Posted by: Daniel Kuehn | March 31, 2011 at 02:37 PM
Nice article, thanks for the information.
Posted by: sewa mobil | March 31, 2011 at 03:18 PM
Daniel, misreading the Soviet economy was not a minor error, it demonstrated that he simply did not understand the way real economies work. That is what his particular kind of mathematical approach does to you. So you produce a generation of economists who could not see that the housing bubble had to burst unless the actors paid attention to the real processes at work (including the political processes).
That limitation was apparent in the chapter on Development economics in a student text that he wrote with two coauthors.

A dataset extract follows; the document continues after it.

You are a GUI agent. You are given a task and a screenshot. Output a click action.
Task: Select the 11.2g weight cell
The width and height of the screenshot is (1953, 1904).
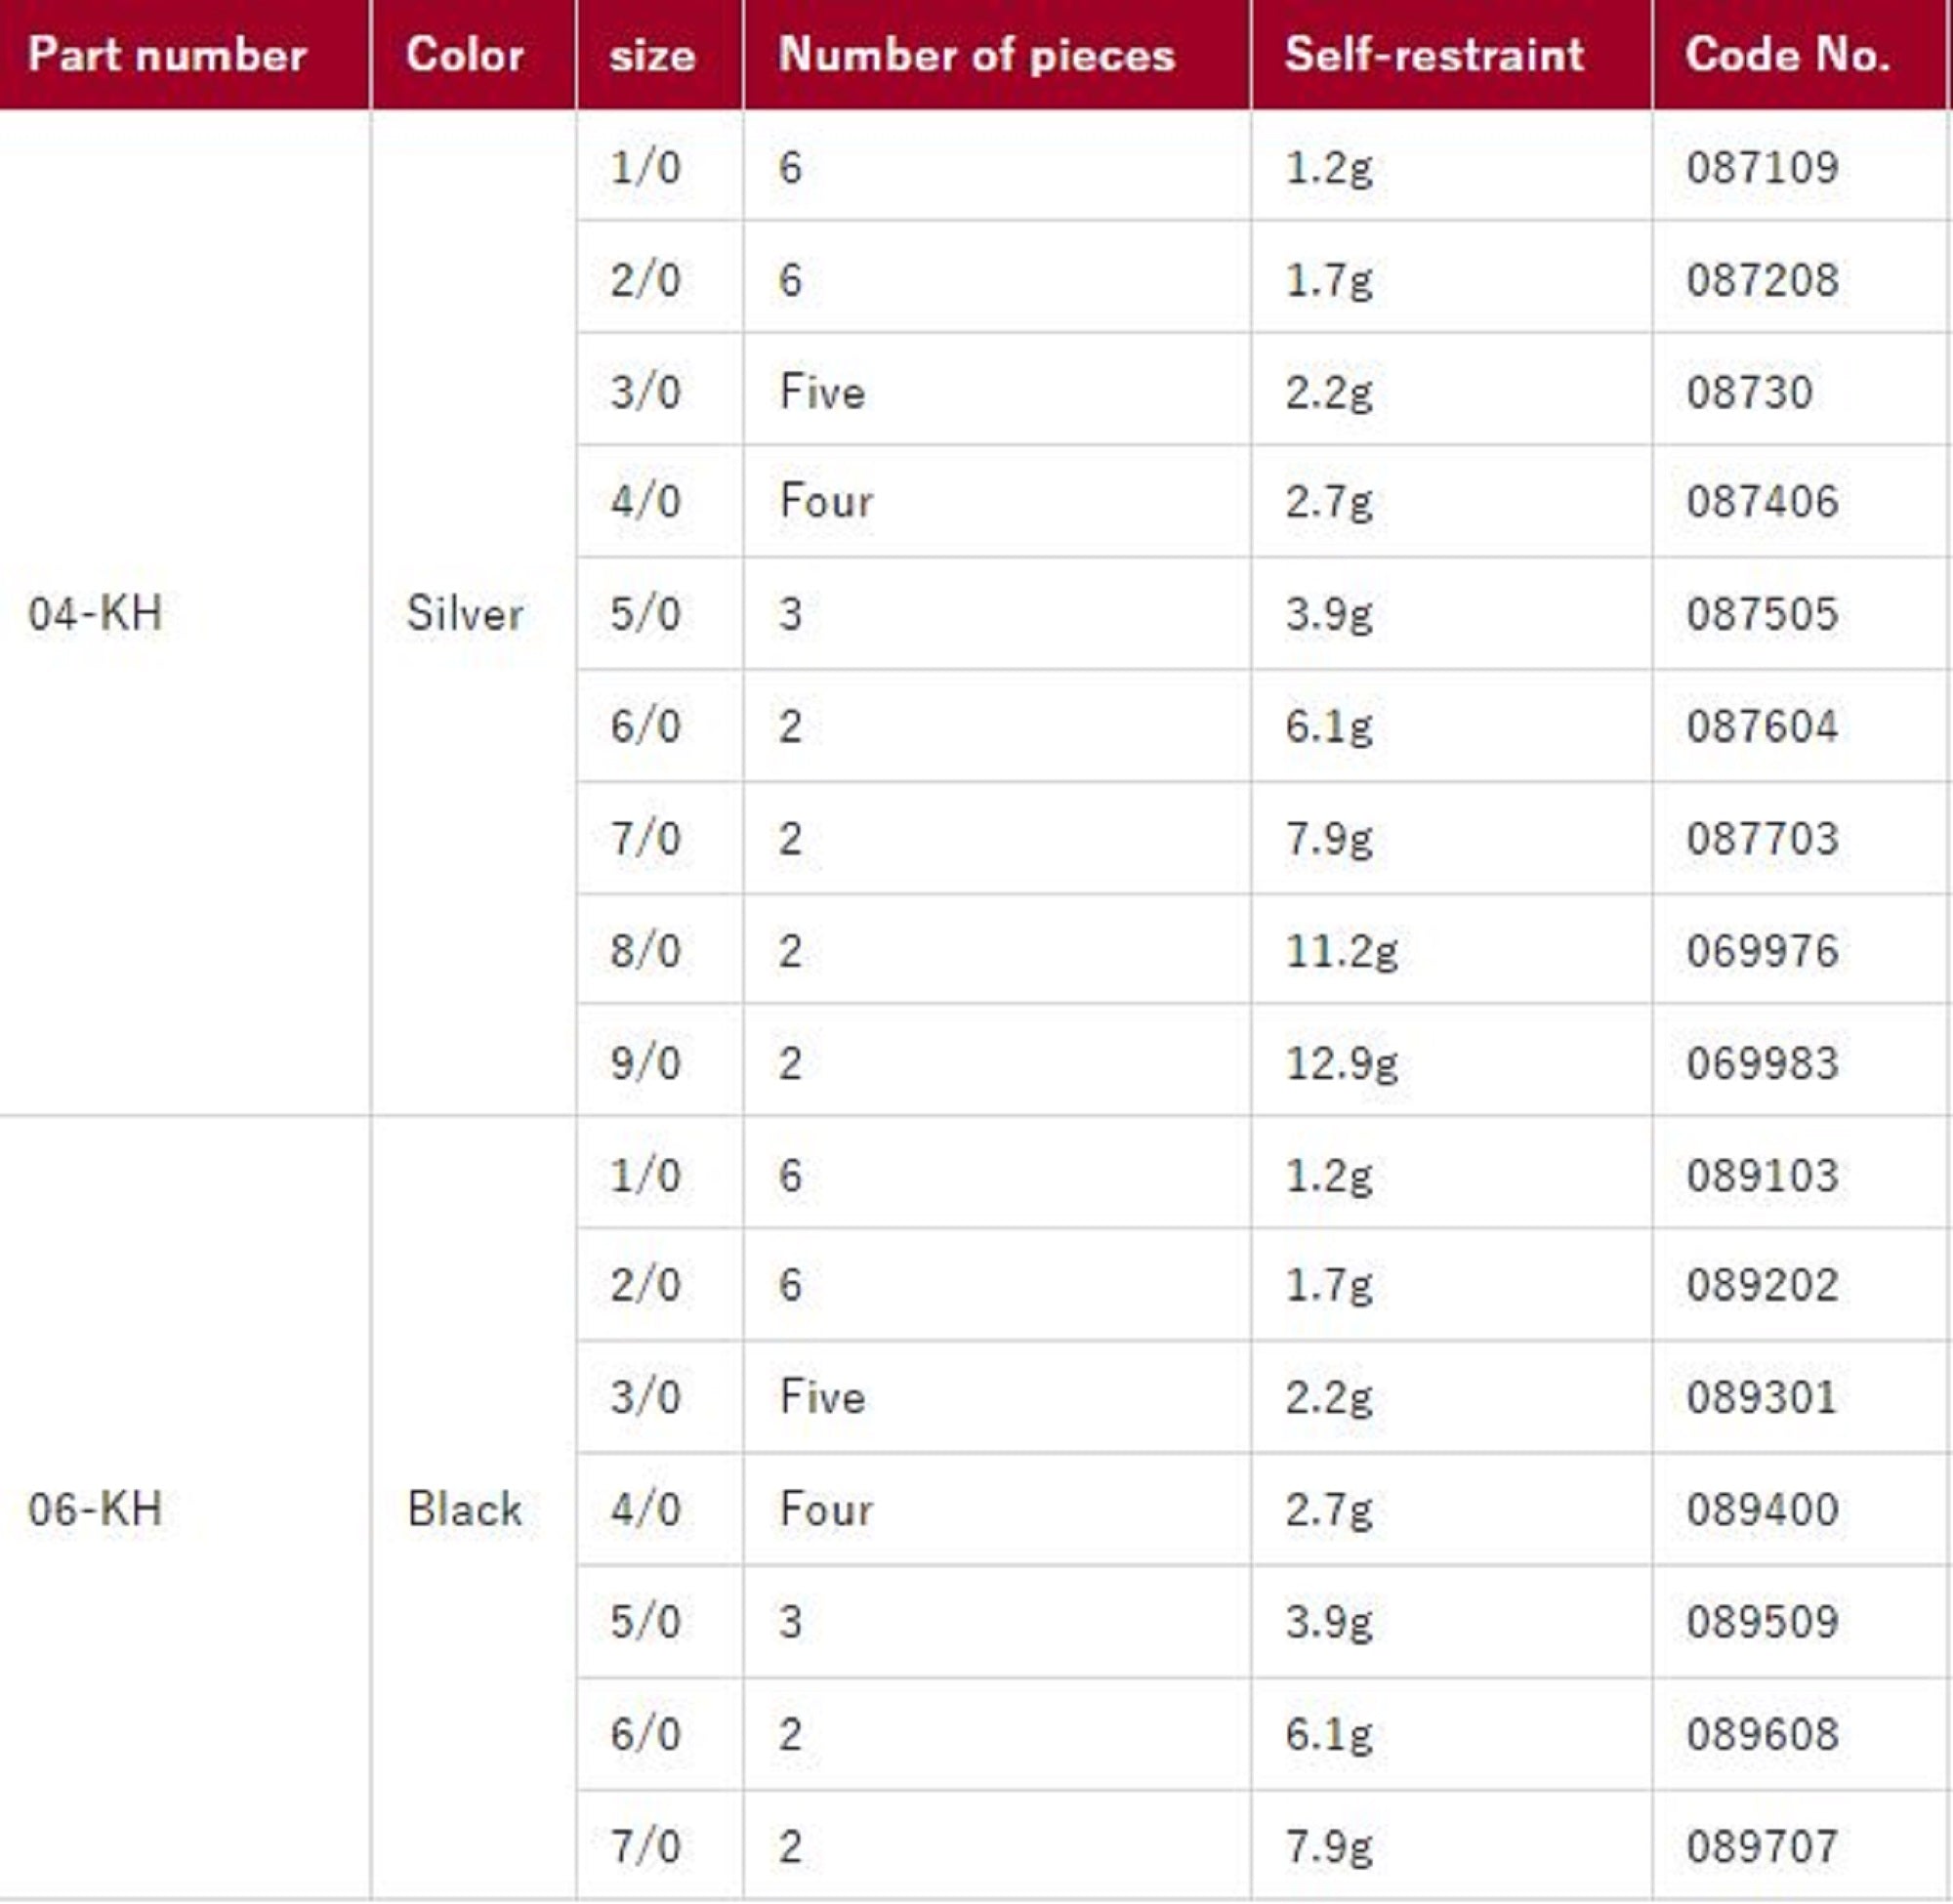tap(1341, 950)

They completely missed out the critical institutional factors.
Do you regard his revealed preference theory as another minor error, since it was apparently sunk by Stanley Wong?
Posted by: Rafe Champion | March 31, 2011 at 06:01 PM
"Nevertheless the theory of output as a whole, which is what the following book purports to provide, is much more easily adapted to the conditions of a totalitarian state, than is the theory of production and distribution of a given output produced under conditions of free competition and a large measure of laissez-faire." - Lord Keynes
Keynes himself didn't advocate for a totalitarian state and, having visited the Soviet Union twice, didn't care for it. Keynes, initially intrigued, found the living terrible. Messy as it is, a liberated people produces abundance. But, planning is necessary - if done by the right people. Keynes wrote to Hayek after reading "The Road to serfdom": "the line of argument you yourself take depends on the doubtful argument that planning is not more efficient. Quite likely, from the purely economic point of view, it is more efficient." You decide if that's cognitive dissonance and economics.
The same lack of love for the Soviet Union did not plague future plan-happy Keynesians - including Samuelson and Galbraith. Sorry. Complete lack of understanding of what's going on and Ignoring that much empirical evidence does not a great economist make.